[Entries on locating words and elements]
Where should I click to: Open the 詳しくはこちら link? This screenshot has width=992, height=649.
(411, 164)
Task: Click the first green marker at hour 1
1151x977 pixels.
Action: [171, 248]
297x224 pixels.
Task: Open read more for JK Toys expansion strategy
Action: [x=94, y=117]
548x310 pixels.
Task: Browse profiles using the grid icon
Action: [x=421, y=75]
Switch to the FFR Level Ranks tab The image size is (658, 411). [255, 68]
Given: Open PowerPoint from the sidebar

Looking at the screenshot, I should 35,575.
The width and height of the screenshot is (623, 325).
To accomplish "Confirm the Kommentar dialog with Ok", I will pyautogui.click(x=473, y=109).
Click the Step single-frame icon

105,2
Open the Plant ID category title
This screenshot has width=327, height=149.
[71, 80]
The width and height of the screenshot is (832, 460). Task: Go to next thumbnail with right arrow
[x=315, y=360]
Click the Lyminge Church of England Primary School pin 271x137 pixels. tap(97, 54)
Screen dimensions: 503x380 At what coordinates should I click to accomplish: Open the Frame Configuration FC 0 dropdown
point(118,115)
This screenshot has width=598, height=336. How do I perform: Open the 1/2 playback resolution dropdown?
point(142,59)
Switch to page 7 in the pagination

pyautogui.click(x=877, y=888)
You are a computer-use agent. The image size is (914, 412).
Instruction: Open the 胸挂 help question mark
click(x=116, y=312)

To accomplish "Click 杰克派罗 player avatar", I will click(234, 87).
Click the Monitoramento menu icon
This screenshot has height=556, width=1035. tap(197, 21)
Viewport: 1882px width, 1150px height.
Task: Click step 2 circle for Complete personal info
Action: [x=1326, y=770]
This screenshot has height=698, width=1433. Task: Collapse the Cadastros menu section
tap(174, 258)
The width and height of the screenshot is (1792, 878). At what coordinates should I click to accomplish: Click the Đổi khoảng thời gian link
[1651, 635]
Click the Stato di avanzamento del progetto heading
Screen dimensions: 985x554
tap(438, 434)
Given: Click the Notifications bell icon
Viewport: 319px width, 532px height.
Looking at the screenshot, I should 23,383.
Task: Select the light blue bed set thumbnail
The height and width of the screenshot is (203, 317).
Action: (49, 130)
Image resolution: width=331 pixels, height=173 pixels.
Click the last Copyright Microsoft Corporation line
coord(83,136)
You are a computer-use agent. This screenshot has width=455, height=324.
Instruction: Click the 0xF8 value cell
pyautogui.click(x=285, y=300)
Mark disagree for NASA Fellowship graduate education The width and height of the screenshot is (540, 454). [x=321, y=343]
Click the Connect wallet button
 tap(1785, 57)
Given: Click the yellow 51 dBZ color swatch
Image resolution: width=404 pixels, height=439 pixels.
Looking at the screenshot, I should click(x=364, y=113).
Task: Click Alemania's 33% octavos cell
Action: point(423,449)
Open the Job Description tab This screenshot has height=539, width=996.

# [GIVEN INSTRUCTION]
Present every line of the listing above as a numbered list, skipping the blank lines.

# [WORKED SOLUTION]
1. Where should I click to: Open the 詳しくはこちら link? This screenshot has width=992, height=649.
2. (411, 164)
3. Task: Click the first green marker at hour 1
4. 1151x977 pixels.
5. Action: [171, 248]
6. 297x224 pixels.
7. Task: Open read more for JK Toys expansion strategy
8. Action: [x=94, y=117]
9. 548x310 pixels.
10. Task: Browse profiles using the grid icon
11. Action: [x=421, y=75]
12. Switch to the FFR Level Ranks tab The image size is (658, 411). [255, 68]
13. Given: Open PowerPoint from the sidebar
14. Looking at the screenshot, I should 35,575.
15. The width and height of the screenshot is (623, 325).
16. To accomplish "Confirm the Kommentar dialog with Ok", I will pyautogui.click(x=473, y=109).
17. Click the Step single-frame icon
18. 105,2
19. Open the Plant ID category title
20. This screenshot has width=327, height=149.
21. [71, 80]
22. The width and height of the screenshot is (832, 460). Task: Go to next thumbnail with right arrow
23. [x=315, y=360]
24. Click the Lyminge Church of England Primary School pin 271x137 pixels. tap(97, 54)
25. Screen dimensions: 503x380 At what coordinates should I click to accomplish: Open the Frame Configuration FC 0 dropdown
26. point(118,115)
27. This screenshot has width=598, height=336. How do I perform: Open the 1/2 playback resolution dropdown?
28. point(142,59)
29. Switch to page 7 in the pagination
30. pyautogui.click(x=877, y=888)
31. You are a computer-use agent. The image size is (914, 412).
32. Instruction: Open the 胸挂 help question mark
33. click(x=116, y=312)
34. To accomplish "Click 杰克派罗 player avatar", I will click(234, 87).
35. Click the Monitoramento menu icon
36. This screenshot has height=556, width=1035. tap(197, 21)
37. Viewport: 1882px width, 1150px height.
38. Task: Click step 2 circle for Complete personal info
39. Action: [x=1326, y=770]
40. This screenshot has height=698, width=1433. Task: Collapse the Cadastros menu section
41. tap(174, 258)
42. The width and height of the screenshot is (1792, 878). At what coordinates should I click to accomplish: Click the Đổi khoảng thời gian link
43. [1651, 635]
44. Click the Stato di avanzamento del progetto heading
45. Screen dimensions: 985x554
46. tap(438, 434)
47. Given: Click the Notifications bell icon
48. Viewport: 319px width, 532px height.
49. Looking at the screenshot, I should 23,383.
50. Task: Select the light blue bed set thumbnail
51. The height and width of the screenshot is (203, 317).
52. Action: (49, 130)
53. Image resolution: width=331 pixels, height=173 pixels.
54. Click the last Copyright Microsoft Corporation line
55. coord(83,136)
56. You are a computer-use agent. This screenshot has width=455, height=324.
57. Instruction: Click the 0xF8 value cell
58. pyautogui.click(x=285, y=300)
59. Mark disagree for NASA Fellowship graduate education The width and height of the screenshot is (540, 454). [x=321, y=343]
60. Click the Connect wallet button
61.  tap(1785, 57)
62. Given: Click the yellow 51 dBZ color swatch
63. Image resolution: width=404 pixels, height=439 pixels.
64. Looking at the screenshot, I should click(x=364, y=113).
65. Task: Click Alemania's 33% octavos cell
66. Action: point(423,449)
67. Open the Job Description tab This screenshot has height=539, width=996.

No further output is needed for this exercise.